Description of the task:
In the records below, pick out all lines containing the word "Open".

Saved entries
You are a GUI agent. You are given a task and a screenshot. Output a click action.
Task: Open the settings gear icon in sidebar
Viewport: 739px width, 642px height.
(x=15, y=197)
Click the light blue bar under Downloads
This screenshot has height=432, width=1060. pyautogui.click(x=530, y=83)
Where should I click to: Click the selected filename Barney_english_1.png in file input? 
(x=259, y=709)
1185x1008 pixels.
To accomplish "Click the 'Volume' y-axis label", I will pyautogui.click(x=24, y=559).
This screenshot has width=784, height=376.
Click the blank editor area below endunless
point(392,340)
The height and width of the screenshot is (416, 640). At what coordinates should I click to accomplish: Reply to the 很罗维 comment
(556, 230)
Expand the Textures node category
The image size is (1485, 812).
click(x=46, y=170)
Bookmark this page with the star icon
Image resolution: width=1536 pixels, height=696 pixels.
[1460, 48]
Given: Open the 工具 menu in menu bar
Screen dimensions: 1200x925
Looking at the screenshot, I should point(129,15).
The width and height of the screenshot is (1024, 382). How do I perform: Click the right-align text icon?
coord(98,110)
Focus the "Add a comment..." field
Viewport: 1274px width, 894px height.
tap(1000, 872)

Output below:
Task: Open the settings gear icon in sidebar
Given: Open the 工具 menu in menu bar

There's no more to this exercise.